**WRITTEN TASK**
Format the entries as a numbered list, from the first line through the line containing "click(177, 95)", with both ends included and blank lines omitted.

**DATASET ROWS**

[start]

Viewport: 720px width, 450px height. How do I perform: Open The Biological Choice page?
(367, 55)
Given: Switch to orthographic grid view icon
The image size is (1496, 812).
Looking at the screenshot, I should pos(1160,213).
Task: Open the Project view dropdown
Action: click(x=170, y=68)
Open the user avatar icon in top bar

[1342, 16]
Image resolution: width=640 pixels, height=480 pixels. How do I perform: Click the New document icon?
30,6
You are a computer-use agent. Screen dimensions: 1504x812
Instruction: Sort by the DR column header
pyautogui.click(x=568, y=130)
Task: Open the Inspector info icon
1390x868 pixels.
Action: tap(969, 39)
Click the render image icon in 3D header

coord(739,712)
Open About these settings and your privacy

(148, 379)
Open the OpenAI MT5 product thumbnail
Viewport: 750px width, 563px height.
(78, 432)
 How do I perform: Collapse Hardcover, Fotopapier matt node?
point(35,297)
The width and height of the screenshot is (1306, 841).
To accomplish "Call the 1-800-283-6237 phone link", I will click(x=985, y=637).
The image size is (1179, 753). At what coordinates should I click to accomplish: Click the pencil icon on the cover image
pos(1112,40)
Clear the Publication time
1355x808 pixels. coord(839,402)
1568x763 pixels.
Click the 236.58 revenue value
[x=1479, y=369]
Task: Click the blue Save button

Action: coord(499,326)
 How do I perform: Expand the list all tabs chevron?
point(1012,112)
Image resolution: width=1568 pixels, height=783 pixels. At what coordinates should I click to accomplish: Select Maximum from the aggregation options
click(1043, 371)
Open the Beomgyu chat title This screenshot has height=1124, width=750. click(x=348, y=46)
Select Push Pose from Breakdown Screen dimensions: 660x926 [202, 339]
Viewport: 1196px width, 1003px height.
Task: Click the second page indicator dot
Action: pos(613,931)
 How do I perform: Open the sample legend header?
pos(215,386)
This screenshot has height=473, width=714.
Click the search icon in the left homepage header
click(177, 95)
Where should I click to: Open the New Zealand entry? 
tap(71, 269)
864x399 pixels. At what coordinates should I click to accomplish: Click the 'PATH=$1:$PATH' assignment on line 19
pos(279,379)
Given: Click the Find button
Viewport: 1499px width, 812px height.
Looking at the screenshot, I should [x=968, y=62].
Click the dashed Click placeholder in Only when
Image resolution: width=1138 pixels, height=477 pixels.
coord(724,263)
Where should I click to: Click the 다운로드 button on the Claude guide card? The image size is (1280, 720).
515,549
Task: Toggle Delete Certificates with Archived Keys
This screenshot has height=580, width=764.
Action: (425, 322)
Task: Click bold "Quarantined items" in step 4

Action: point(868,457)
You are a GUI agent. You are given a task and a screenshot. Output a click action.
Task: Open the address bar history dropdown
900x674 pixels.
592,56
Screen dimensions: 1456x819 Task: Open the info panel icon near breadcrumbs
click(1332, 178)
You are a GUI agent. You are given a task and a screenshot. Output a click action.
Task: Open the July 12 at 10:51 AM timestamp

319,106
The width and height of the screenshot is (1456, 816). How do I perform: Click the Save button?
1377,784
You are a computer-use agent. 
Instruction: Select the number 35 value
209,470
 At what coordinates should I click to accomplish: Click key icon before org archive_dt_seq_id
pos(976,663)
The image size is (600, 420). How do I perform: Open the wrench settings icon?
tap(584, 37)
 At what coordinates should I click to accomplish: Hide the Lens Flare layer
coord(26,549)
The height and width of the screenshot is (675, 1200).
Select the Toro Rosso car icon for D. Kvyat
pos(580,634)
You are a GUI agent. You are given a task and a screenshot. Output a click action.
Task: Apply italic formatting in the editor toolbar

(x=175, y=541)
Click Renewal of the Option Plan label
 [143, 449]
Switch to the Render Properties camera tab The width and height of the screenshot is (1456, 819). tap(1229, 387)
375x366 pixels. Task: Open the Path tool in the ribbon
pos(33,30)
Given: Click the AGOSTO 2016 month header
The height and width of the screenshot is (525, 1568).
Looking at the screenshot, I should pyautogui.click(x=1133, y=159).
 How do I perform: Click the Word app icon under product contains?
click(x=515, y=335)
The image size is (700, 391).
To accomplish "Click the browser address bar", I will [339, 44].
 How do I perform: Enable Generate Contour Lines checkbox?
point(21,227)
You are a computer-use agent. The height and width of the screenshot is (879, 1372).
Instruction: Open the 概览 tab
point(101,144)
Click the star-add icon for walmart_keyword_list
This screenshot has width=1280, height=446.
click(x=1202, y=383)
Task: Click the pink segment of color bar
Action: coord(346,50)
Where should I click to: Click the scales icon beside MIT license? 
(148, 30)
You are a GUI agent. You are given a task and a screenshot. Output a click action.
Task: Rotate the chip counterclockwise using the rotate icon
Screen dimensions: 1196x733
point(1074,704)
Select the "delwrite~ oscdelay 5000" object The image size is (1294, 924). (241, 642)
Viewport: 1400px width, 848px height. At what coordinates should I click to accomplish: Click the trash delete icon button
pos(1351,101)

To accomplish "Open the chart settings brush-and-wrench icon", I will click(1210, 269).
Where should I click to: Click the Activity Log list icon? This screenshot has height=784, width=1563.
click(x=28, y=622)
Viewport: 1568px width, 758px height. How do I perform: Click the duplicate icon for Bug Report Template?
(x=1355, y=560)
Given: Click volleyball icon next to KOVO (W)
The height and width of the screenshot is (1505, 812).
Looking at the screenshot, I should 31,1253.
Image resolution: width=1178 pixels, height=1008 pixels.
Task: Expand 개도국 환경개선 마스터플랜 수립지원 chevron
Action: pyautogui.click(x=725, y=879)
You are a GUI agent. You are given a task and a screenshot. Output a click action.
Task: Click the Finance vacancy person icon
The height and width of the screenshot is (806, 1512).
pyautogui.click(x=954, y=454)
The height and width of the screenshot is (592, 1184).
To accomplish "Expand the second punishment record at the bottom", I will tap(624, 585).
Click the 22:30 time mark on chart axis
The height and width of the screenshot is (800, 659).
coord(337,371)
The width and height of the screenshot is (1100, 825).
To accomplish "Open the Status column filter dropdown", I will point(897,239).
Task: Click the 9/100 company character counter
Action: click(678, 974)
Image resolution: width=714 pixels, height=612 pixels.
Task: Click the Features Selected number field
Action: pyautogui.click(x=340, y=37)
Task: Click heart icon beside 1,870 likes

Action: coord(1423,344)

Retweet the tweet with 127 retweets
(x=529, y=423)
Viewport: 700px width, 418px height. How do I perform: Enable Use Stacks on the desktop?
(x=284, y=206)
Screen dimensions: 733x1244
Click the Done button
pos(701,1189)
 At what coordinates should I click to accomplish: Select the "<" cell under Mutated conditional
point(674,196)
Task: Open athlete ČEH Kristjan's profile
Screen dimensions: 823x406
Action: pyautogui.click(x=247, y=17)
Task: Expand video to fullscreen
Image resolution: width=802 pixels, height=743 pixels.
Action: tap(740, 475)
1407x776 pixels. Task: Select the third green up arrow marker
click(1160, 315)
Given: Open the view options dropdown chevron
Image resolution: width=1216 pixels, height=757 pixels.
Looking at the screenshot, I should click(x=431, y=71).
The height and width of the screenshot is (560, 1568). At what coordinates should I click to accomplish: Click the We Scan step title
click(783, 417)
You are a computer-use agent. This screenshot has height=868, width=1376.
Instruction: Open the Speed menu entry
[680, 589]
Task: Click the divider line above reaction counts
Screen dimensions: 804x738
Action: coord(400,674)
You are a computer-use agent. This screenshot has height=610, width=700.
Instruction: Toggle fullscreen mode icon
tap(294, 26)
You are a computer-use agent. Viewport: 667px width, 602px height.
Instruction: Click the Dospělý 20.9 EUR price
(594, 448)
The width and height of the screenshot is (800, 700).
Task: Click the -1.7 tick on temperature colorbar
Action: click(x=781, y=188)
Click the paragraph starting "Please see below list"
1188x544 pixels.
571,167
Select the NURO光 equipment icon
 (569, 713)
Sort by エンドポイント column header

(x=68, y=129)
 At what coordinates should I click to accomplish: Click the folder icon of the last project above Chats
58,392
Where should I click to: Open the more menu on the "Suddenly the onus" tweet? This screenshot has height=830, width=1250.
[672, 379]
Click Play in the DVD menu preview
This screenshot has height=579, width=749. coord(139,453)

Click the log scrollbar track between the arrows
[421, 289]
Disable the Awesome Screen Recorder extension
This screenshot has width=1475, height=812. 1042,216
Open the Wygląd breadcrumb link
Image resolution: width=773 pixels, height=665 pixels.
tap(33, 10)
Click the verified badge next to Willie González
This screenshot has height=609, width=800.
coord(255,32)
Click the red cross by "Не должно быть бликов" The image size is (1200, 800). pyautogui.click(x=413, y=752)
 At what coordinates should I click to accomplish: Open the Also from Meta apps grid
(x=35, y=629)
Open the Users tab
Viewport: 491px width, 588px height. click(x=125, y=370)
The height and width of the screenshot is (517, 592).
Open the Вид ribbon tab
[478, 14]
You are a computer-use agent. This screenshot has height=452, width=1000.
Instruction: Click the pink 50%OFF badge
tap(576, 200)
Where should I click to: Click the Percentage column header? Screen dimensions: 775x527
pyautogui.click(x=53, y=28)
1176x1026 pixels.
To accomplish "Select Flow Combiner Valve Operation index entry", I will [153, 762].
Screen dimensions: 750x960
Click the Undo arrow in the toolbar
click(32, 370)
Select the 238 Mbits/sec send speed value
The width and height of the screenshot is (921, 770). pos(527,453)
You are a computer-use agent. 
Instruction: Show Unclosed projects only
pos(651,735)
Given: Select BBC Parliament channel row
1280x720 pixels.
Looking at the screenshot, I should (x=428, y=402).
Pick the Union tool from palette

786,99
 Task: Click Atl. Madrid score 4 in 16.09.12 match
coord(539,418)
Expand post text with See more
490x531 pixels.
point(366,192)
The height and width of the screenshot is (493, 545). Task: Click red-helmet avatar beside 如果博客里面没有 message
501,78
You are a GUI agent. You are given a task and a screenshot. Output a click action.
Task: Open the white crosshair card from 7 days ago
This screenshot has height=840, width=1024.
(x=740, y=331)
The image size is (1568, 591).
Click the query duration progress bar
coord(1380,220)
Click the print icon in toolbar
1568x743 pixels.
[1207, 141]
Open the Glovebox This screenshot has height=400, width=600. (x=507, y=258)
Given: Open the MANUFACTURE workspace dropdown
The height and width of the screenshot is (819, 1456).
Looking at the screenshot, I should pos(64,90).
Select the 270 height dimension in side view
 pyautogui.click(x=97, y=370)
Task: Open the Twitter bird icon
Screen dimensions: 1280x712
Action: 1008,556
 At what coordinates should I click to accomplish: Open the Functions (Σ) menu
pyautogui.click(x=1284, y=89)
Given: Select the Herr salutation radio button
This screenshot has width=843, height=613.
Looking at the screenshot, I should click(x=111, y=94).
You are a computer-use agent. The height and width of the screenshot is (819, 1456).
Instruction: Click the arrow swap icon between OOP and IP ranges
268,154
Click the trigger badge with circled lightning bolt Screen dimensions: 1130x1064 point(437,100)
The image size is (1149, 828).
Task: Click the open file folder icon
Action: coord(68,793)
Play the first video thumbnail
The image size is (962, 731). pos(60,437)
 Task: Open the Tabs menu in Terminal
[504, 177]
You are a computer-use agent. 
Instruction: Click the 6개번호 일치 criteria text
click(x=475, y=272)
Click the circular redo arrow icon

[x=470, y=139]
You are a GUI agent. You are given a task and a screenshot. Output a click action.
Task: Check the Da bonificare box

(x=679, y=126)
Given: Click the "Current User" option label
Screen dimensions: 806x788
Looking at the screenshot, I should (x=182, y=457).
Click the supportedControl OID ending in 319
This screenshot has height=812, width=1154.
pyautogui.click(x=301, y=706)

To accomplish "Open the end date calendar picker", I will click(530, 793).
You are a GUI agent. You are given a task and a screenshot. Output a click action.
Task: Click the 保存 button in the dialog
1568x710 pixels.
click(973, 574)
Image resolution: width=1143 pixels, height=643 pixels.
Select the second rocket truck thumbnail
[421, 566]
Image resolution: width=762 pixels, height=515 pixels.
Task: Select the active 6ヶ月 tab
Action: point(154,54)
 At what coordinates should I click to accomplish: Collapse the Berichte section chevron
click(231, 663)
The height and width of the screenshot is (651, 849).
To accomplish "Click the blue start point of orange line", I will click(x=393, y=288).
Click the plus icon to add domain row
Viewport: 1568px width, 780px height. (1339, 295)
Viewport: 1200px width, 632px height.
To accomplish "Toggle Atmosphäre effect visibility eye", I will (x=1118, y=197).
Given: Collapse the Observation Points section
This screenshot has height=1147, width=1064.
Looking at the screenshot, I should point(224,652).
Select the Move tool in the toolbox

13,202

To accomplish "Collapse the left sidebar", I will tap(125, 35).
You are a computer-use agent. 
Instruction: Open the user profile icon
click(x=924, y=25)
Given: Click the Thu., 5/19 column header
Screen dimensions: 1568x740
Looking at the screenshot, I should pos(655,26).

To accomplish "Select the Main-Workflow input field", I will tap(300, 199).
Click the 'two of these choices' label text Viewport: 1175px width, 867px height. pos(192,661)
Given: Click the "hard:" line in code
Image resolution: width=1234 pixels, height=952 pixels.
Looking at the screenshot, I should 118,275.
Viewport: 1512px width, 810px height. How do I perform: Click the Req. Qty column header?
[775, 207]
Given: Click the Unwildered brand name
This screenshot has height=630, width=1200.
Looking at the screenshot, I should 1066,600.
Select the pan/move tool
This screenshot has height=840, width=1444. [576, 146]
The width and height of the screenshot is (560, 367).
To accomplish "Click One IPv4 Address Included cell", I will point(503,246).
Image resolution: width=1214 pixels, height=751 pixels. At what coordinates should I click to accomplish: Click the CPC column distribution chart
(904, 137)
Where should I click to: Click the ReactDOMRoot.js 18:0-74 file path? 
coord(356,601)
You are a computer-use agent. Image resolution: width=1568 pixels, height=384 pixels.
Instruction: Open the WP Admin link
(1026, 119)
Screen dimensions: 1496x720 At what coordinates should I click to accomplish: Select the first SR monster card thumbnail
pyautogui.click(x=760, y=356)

[end]

**FULL SOLUTION**
1. Viewport: 720px width, 450px height. How do I perform: Open The Biological Choice page?
2. (367, 55)
3. Given: Switch to orthographic grid view icon
4. The image size is (1496, 812).
5. Looking at the screenshot, I should pos(1160,213).
6. Task: Open the Project view dropdown
7. Action: click(x=170, y=68)
8. Open the user avatar icon in top bar
9. [1342, 16]
10. Image resolution: width=640 pixels, height=480 pixels. How do I perform: Click the New document icon?
11. 30,6
12. You are a computer-use agent. Screen dimensions: 1504x812
13. Instruction: Sort by the DR column header
14. pyautogui.click(x=568, y=130)
15. Task: Open the Inspector info icon
16. 1390x868 pixels.
17. Action: tap(969, 39)
18. Click the render image icon in 3D header
19. coord(739,712)
20. Open About these settings and your privacy
21. (148, 379)
22. Open the OpenAI MT5 product thumbnail
23. Viewport: 750px width, 563px height.
24. (78, 432)
25.  How do I perform: Collapse Hardcover, Fotopapier matt node?
26. point(35,297)
27. The width and height of the screenshot is (1306, 841).
28. To accomplish "Call the 1-800-283-6237 phone link", I will click(x=985, y=637).
29. The image size is (1179, 753). At what coordinates should I click to accomplish: Click the pencil icon on the cover image
30. pos(1112,40)
31. Clear the Publication time
32. 1355x808 pixels. coord(839,402)
33. 1568x763 pixels.
34. Click the 236.58 revenue value
35. [x=1479, y=369]
36. Task: Click the blue Save button
37. Action: coord(499,326)
38.  How do I perform: Expand the list all tabs chevron?
39. point(1012,112)
40. Image resolution: width=1568 pixels, height=783 pixels. At what coordinates should I click to accomplish: Select Maximum from the aggregation options
41. click(1043, 371)
42. Open the Beomgyu chat title This screenshot has height=1124, width=750. click(x=348, y=46)
43. Select Push Pose from Breakdown Screen dimensions: 660x926 [202, 339]
44. Viewport: 1196px width, 1003px height.
45. Task: Click the second page indicator dot
46. Action: pos(613,931)
47.  How do I perform: Open the sample legend header?
48. pos(215,386)
49. This screenshot has height=473, width=714.
50. Click the search icon in the left homepage header
51. click(177, 95)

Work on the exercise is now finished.